Aironet Wireless Communications, Inc.
- Type: Private
- Industry: Computer networking
- Founded: 1986; 40 years ago, in the United States
- Fate: Acquired by Cisco Systems
- Headquarters: United States
- Website: aironet.com at the Wayback Machine (archived 1996-10-29)

= Aironet =

Maker of wireless networking equipment

Aironet Wireless Communications, Inc. was an American manufacturer of wireless networking equipment. It was started by ex-Marconi Wireless employees in 1986 as Telesystems SLW in Canada, right after the United States Federal Communications Commission opened up the ISM bands for spread spectrum license-free use. Telxon acquired Telesystems SLW in 1992, and Aironet Wireless Communications was spun off from Telxon's RF Division in 1994. Cisco Systems acquired Aironet in 1999 and kept it as a subsidiary for several years.

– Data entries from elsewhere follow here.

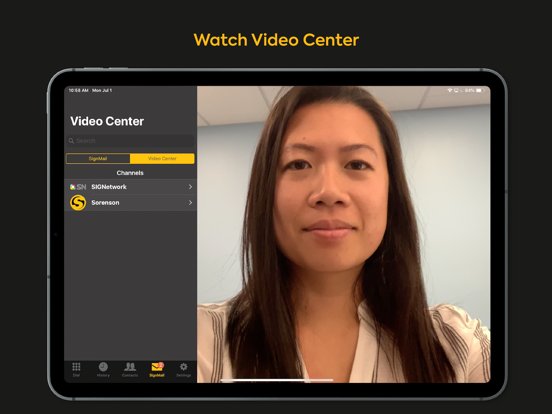
Task: Click the yellow Sorenson S logo
Action: point(78,203)
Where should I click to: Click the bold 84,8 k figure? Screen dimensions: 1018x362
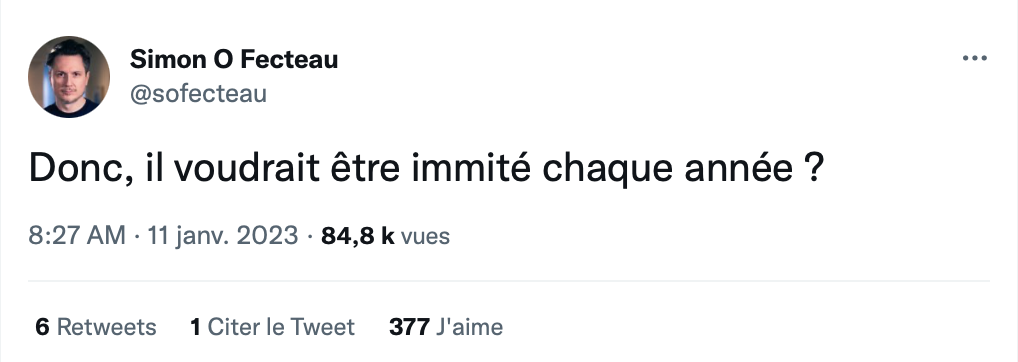click(358, 236)
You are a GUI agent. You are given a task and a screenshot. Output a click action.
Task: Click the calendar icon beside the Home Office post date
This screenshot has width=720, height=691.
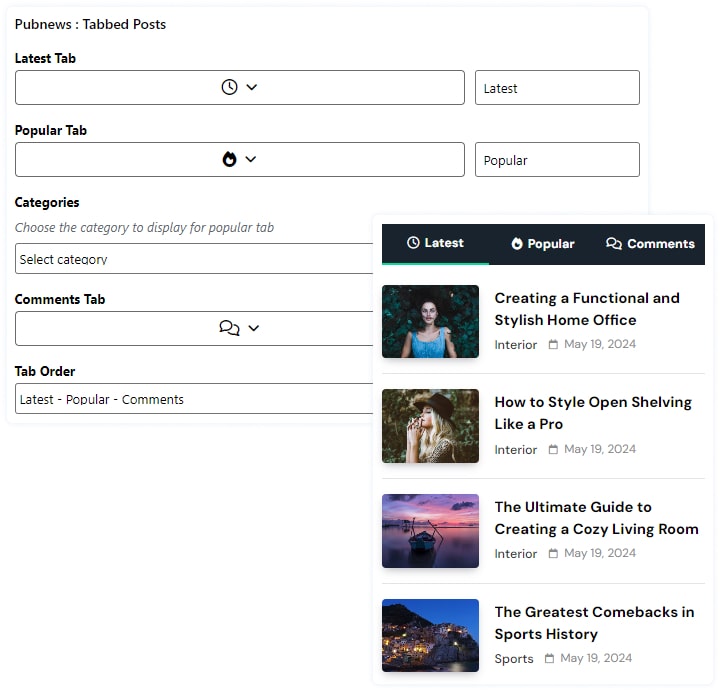click(553, 344)
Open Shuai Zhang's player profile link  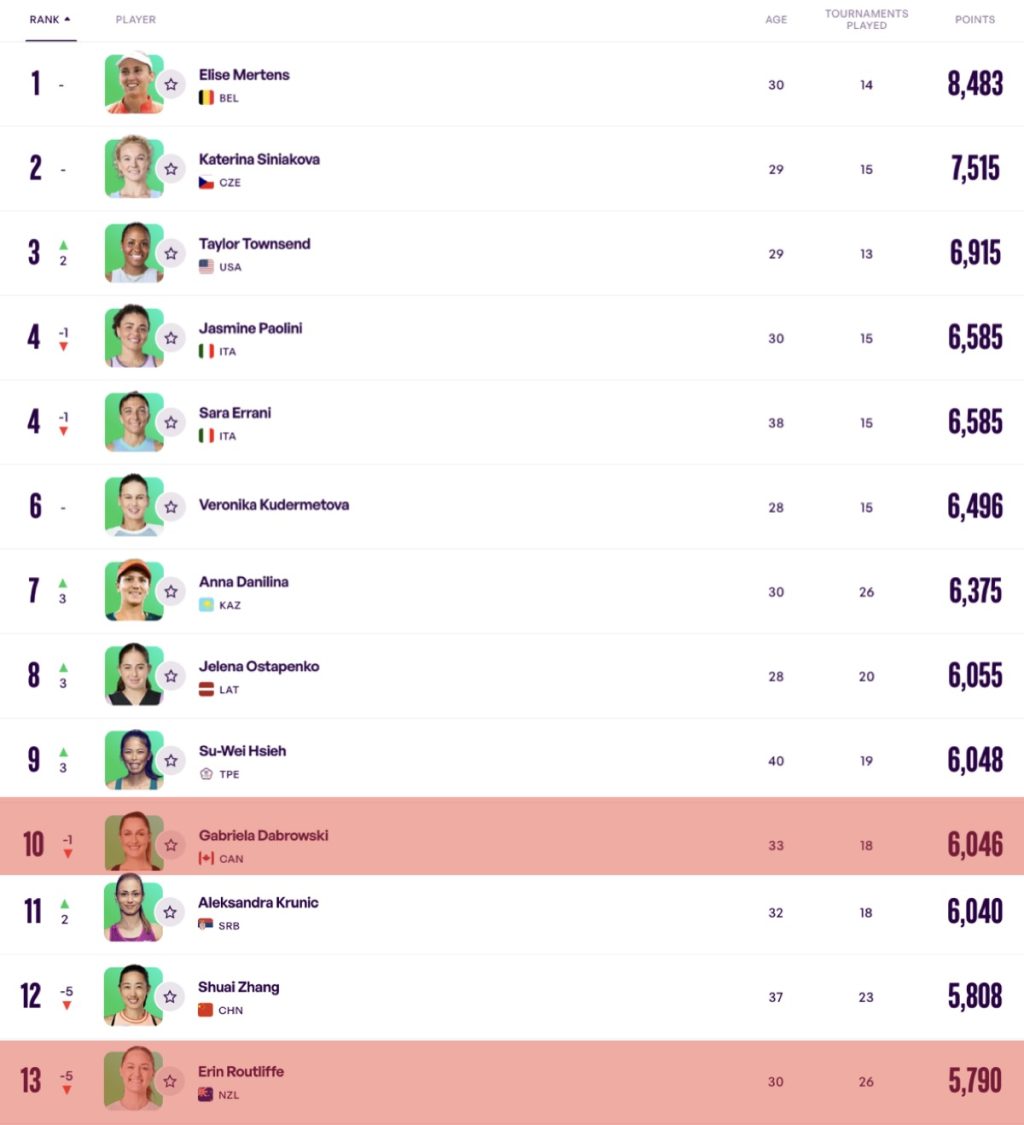click(238, 987)
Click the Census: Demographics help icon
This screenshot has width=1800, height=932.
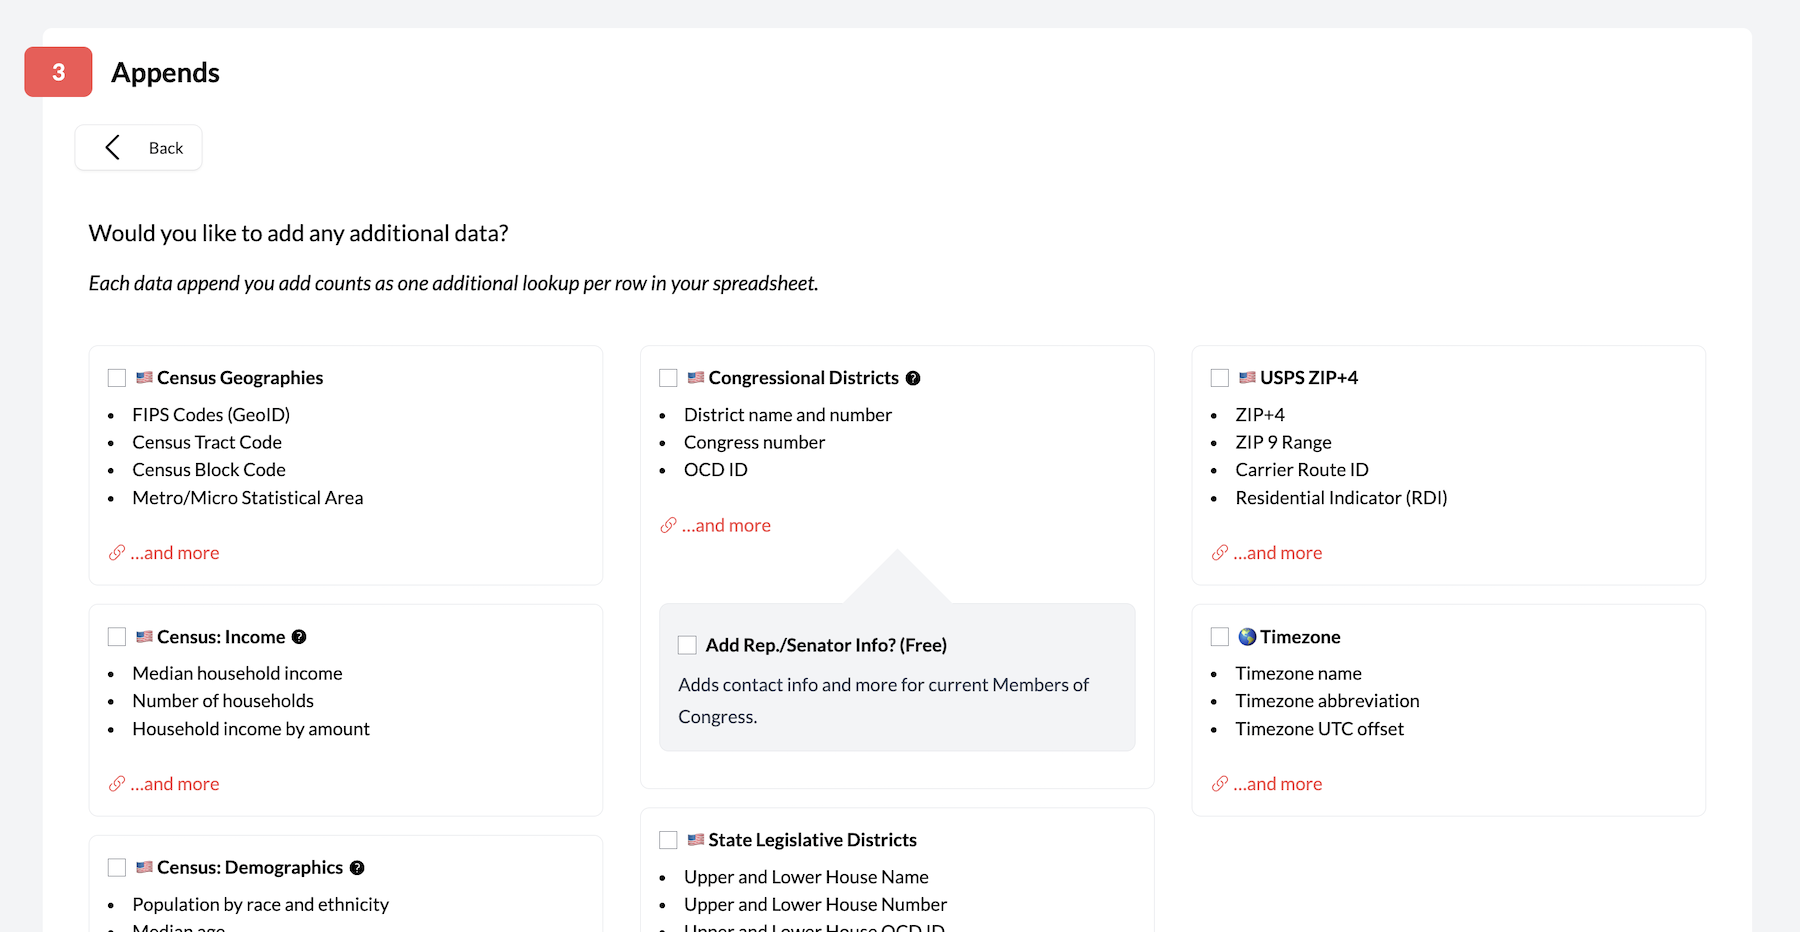pyautogui.click(x=357, y=868)
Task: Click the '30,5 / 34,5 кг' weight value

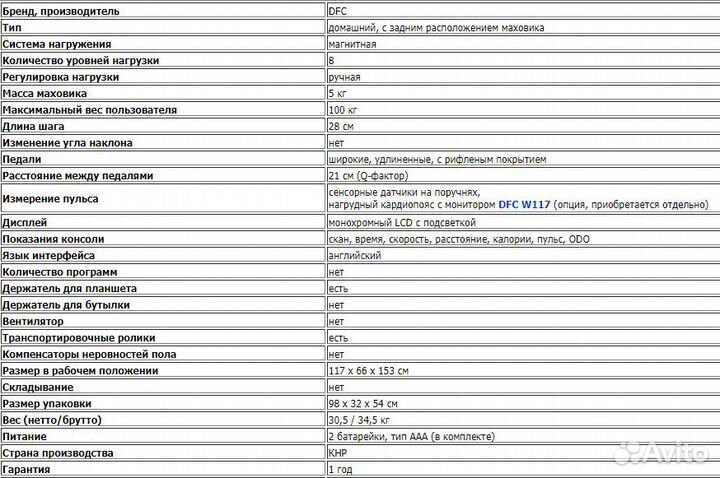Action: pyautogui.click(x=361, y=419)
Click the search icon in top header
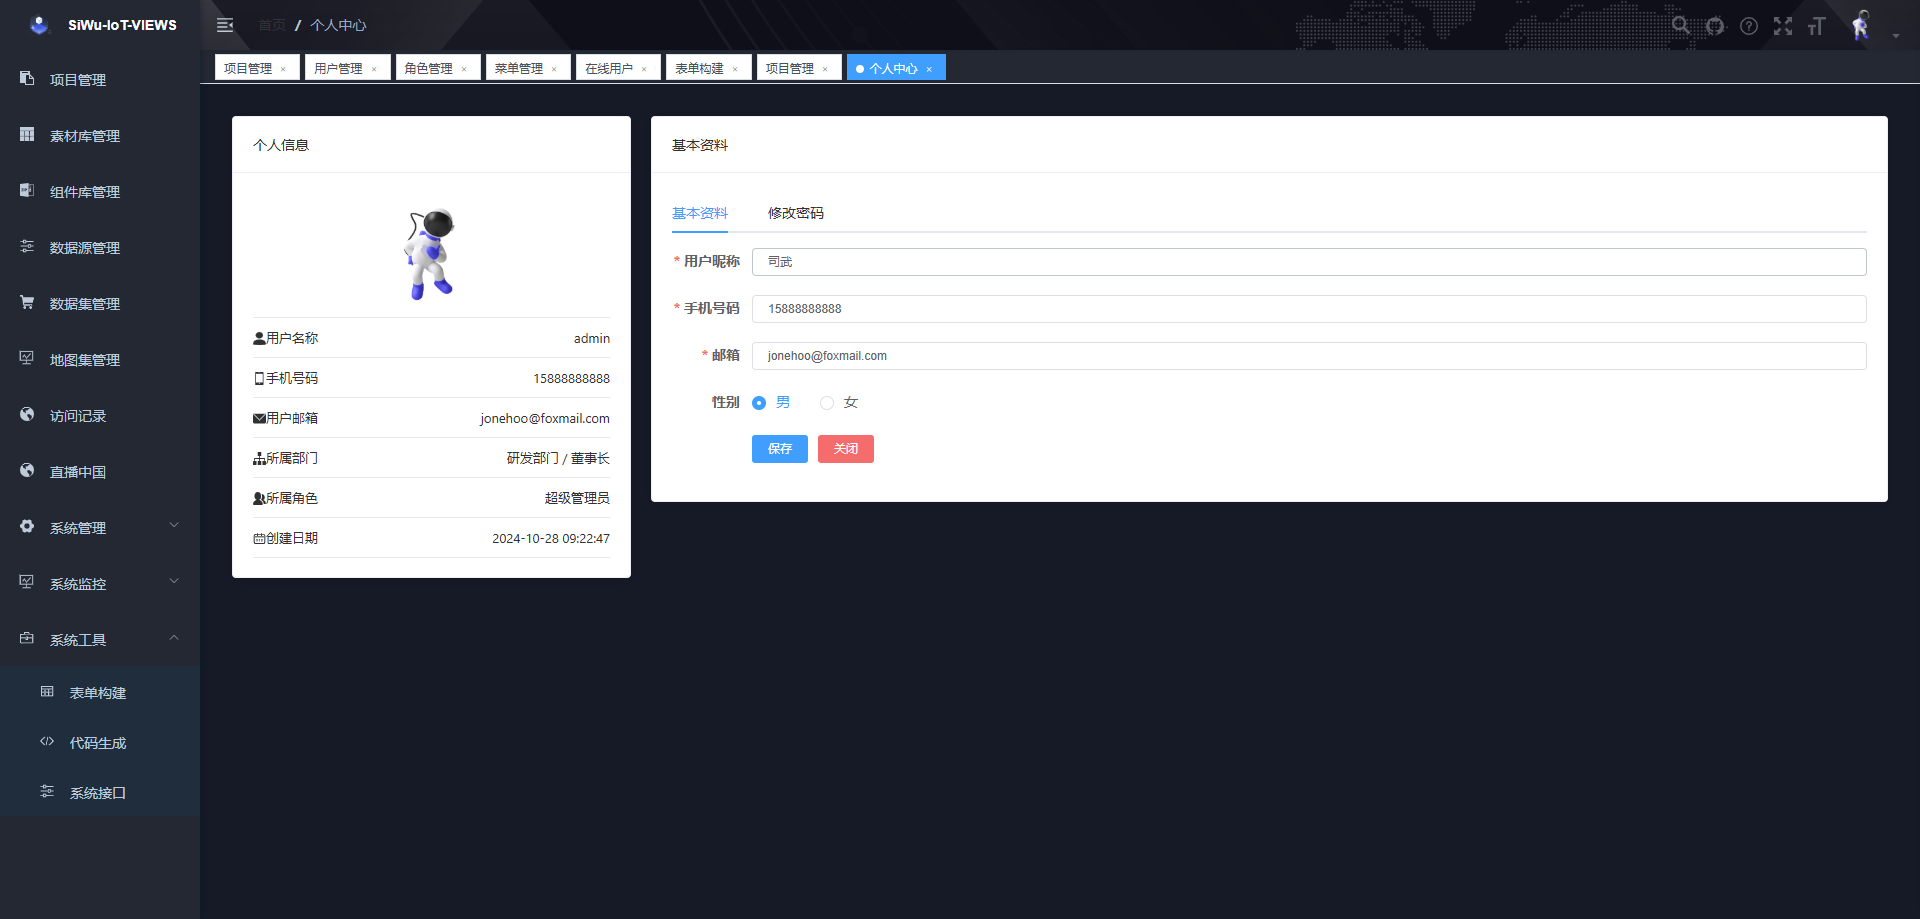Screen dimensions: 1920x919 (1681, 26)
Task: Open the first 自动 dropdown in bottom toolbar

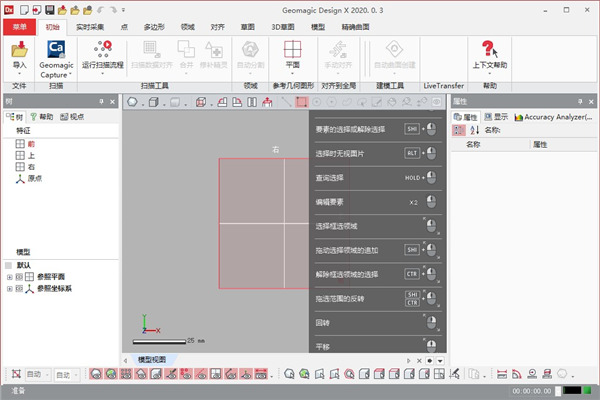Action: coord(36,375)
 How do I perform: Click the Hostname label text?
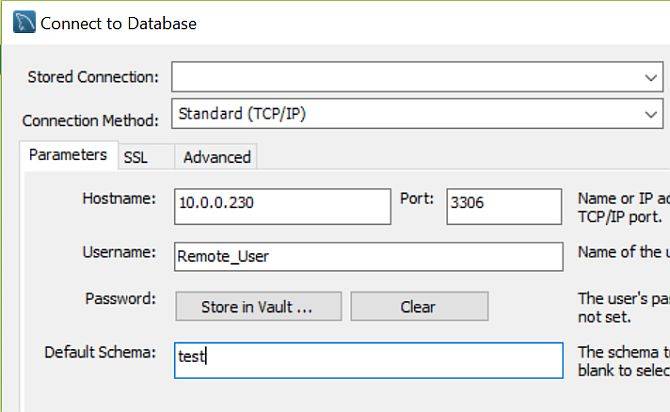click(118, 198)
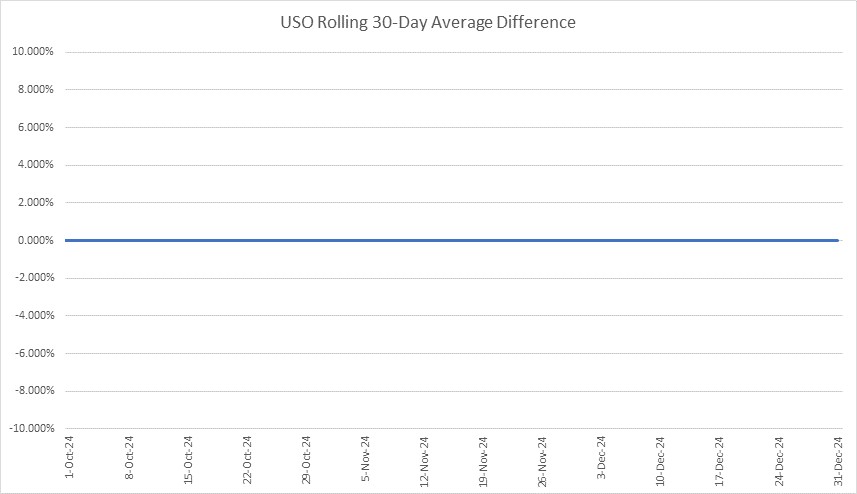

One of its pre-acquisition direct competitors was NCR and its successors (AT&T and Lucent), who sold the WaveLAN wireless networking technology.

==Products==
===Pre-acquisition===
- ARLAN 900 MHz proprietary wireless networking
- ARLAN 2.4 GHz proprietary wireless networking

===Post-acquisition===
- Aironet AP340 - 2.4 GHz 802.11b - Access point (VxWorks Based OS)
- Aironet AP350 - 2.4 GHz 802.11b - Access point (VxWorks Based OS)
- Aironet BR350 - 2.4 GHz 802.11b - Wireless bridge (VxWorks Based OS)
- Aironet 700W Series
  - Simultaneous dual band radio, 802.11n based, wall-plate-mountable, BandSelect, VideoStream, 4 Gigabit Ethernet ports, one PoE port, requires a controller.
- Aironet 1000 Series - 802.11 a/b/g dual-band- Light weigh only (from the Airespace acquisition)
- Aironet 1100 Series (2009)
  - 1120 - 802.11g (2.4 GHz only)
  - 1130 - 802.11g (2.4 GHz) and 802.11a (5 Ghz)
  - 1140 - 802.11n (2.4 GHz only), PoE, single port, ClientLink beam forming technology.
    - End of Life: October 1, 2013.
    - End of Software Updates: October 1, 2014.
- Aironet 1700 Series
- Aironet 1850 Series
- Aironet 1200 Series
  - 1210/1220/1230 - 2.4 GHz 802.11b with optional 802.11a (5 GHz) "flappy" antenna module.
  - 1240
  - 1250
  - 1250
- Aironet 1300 Outdoor Access Point/Bridge
- Aironet 2600 Series
- Aironet 2700 Series
- Aironet 2800 Series
- Aironet 3500 Series
- Aironet 3600 Series
- Aironet 3700 Series
- Aironet 3800 Series
- Aironet 4800 Series

=== Aironet-compatible Cisco wireless controllers ===
- Cisco 8540 Wireless LAN Controller
- Cisco 5520 Wireless LAN Controller
- Cisco 3504 Wireless LAN Controller
- Cisco 2500 Wireless LAN Controller
- Cisco Virtual Wireless Controller.